As the Nation’s largest water, Earth, and biological science and civilian mapping agency, the U.S. Geological Survey (USGS) collects, monitors, analyzes, and provides scientific information about natural resource conditions, issues, and problems. The diversity of the USGS’s scientific expertise enables the organization to carry out large-scale, multi-disciplinary investigations and provide impartial scientific information to resource managers, planners, and decision makers.

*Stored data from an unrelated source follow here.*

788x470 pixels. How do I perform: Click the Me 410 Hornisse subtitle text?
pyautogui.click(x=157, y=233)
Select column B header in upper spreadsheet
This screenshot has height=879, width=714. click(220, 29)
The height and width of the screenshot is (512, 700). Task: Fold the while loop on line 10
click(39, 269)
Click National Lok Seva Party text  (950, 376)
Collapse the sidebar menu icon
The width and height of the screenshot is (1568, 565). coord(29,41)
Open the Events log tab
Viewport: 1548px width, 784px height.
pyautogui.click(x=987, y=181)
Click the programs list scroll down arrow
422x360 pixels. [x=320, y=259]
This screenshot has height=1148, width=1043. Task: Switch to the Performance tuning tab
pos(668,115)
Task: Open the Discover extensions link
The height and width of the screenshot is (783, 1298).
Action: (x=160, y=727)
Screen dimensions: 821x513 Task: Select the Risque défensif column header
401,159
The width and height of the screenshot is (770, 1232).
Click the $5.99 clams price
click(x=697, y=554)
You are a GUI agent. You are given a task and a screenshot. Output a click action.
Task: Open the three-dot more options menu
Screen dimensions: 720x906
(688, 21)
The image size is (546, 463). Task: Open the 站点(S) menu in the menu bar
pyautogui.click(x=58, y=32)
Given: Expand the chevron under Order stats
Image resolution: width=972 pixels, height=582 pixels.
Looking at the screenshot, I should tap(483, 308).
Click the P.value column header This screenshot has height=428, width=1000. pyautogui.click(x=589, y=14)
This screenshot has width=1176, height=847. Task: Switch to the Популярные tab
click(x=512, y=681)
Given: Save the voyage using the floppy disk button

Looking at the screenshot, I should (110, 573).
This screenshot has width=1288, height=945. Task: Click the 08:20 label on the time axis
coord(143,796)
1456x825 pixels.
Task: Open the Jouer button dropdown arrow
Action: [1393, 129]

Since the inception of the USGS in 1879, the agency has maintained comprehensive internal and external policies and procedures for ensuring the high quality and integrity of its generated scientific interpretations and products. The documented guidance has led to the USGS’ reputation for scientific excellence and objectivity. As new technologies developed and research became more digital, the USGS had to create and adopt new policies. In 1993 the first internal policies were instituted requiring preservation of digital assets. Ten years later the USGS established the web-based USGS Publications Warehouse, its first digital library.
Existing scientific policies and procedures were updated in 2006 and are now known as the USGS Fundamental Science Practices (FSP). These changes established a set of consistent practices, philosophical premises, and operational principles to serve as the foundation for research and monitoring activities related to USGS science.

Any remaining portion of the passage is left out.